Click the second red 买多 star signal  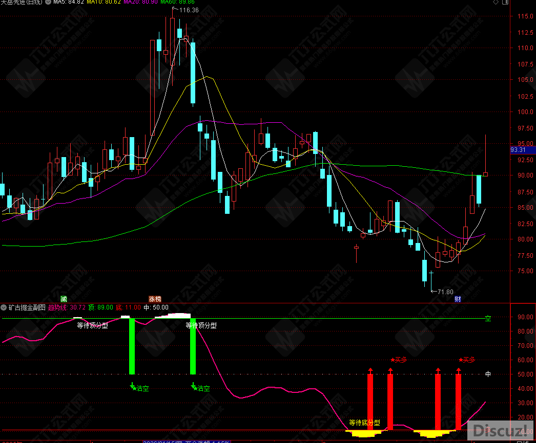click(x=467, y=360)
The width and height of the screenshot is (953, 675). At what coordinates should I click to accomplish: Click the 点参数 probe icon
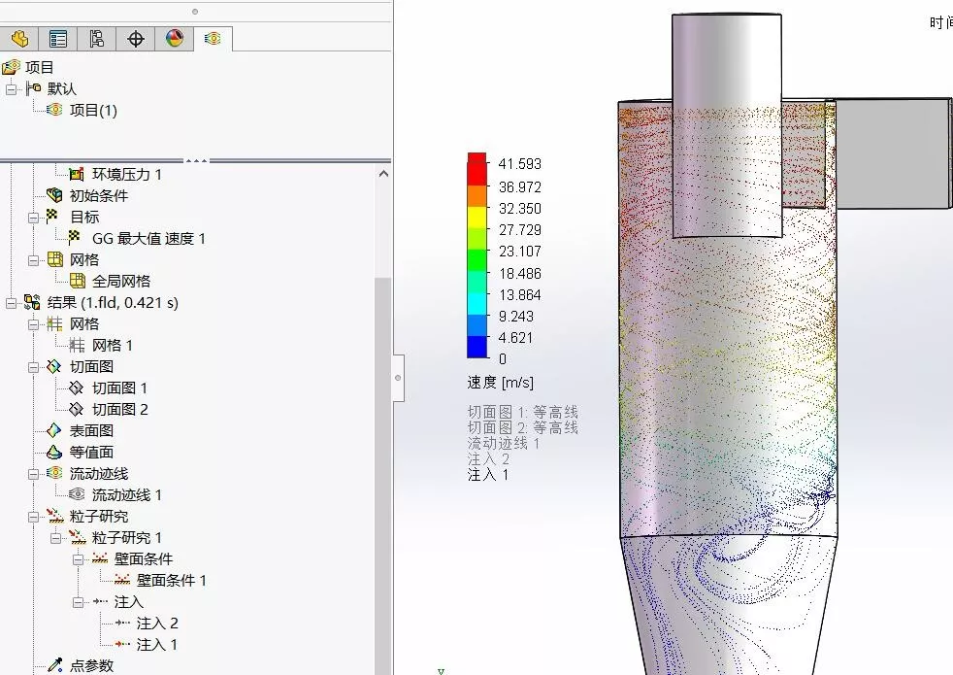[54, 665]
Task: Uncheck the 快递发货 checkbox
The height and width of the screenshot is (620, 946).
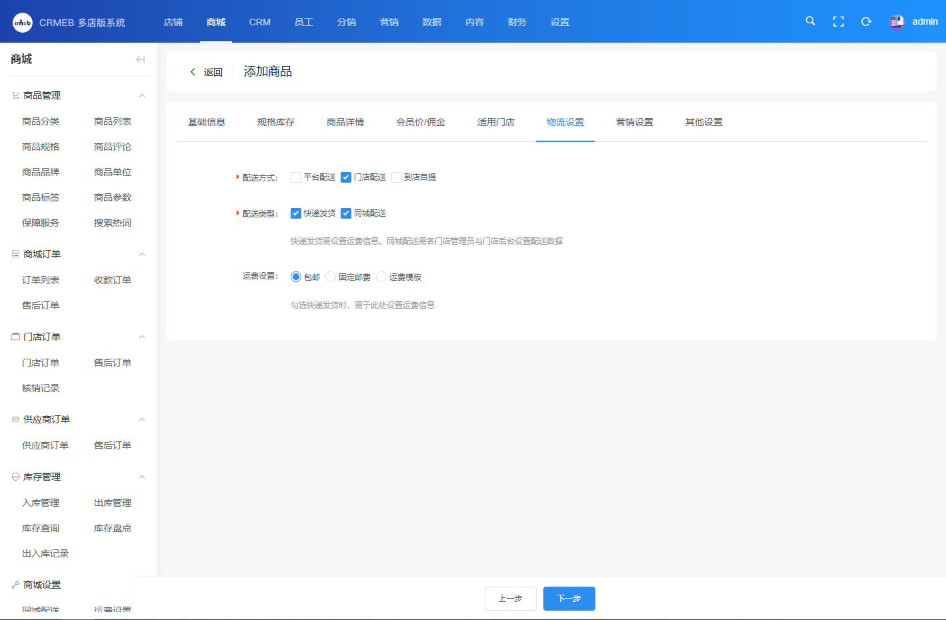Action: click(x=296, y=213)
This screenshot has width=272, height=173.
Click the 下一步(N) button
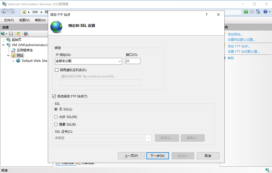pyautogui.click(x=157, y=156)
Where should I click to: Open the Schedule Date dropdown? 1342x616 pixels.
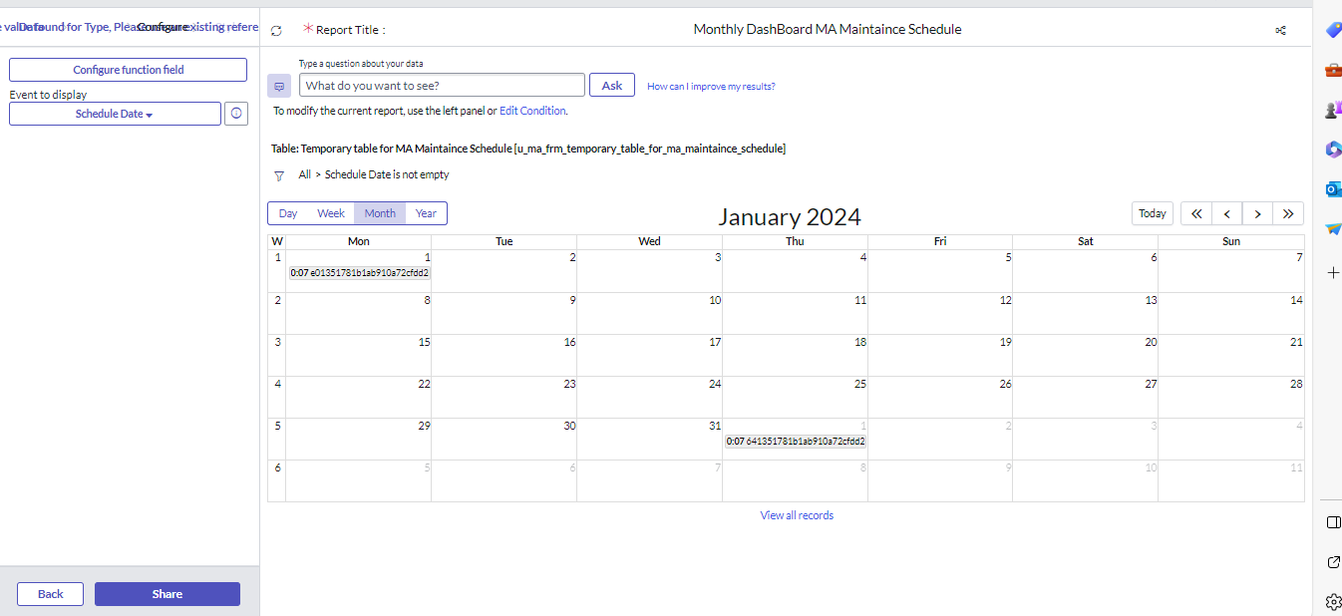[x=115, y=113]
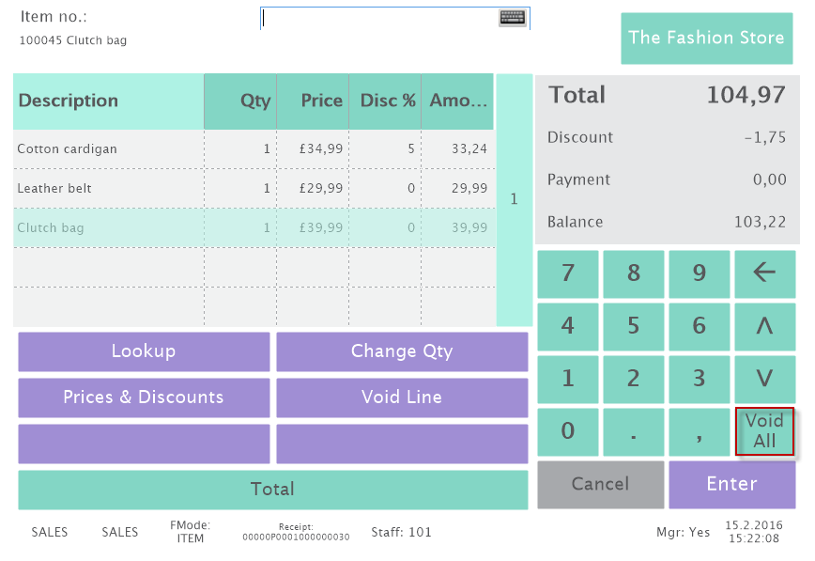Image resolution: width=815 pixels, height=561 pixels.
Task: Open the on-screen keyboard icon
Action: (512, 18)
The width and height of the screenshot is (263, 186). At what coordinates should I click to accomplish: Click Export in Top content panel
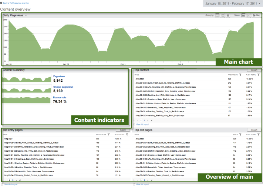tap(254, 70)
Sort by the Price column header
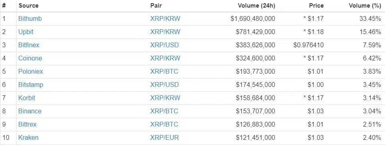Screen dimensions: 385x145 pyautogui.click(x=316, y=6)
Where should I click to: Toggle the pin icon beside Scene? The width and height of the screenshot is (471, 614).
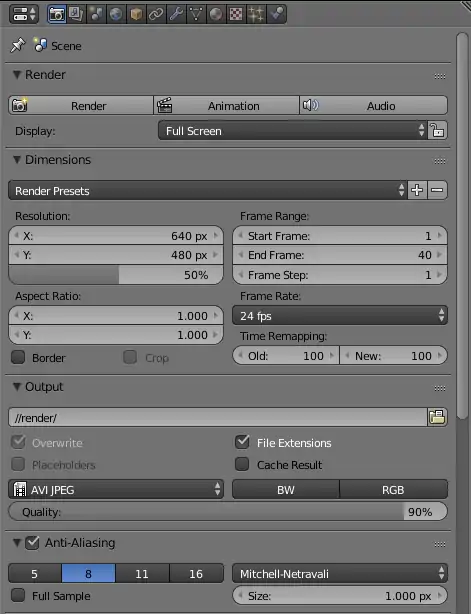tap(18, 45)
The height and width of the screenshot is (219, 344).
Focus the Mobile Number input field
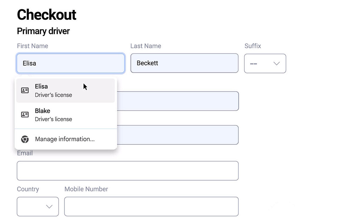click(x=151, y=207)
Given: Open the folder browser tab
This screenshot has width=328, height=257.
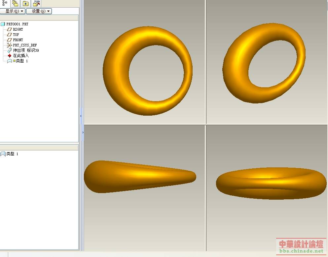Looking at the screenshot, I should (15, 3).
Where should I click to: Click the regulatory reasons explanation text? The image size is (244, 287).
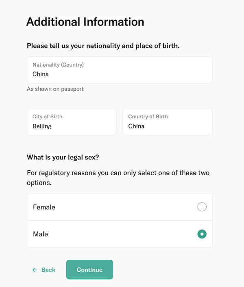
++++++
- _WHAT YOU WILL DO_:
All that belongs in the answer is the lines from the line with "Where should I click to: Toggle" through the closing line of the entries, inclusive, transcribed exactly and free of pictures.

- _EXPECTED ANSWER_:
Where should I click to: Toggle the pin icon beside Scene? The width and height of the screenshot is (471, 614).
tap(18, 45)
The height and width of the screenshot is (219, 344).
Focus the Mobile Number input field
click(x=151, y=207)
Given: Open the folder browser tab
This screenshot has width=328, height=257.
Looking at the screenshot, I should (15, 3).
Where should I click to: Click the regulatory reasons explanation text? The image size is (244, 287).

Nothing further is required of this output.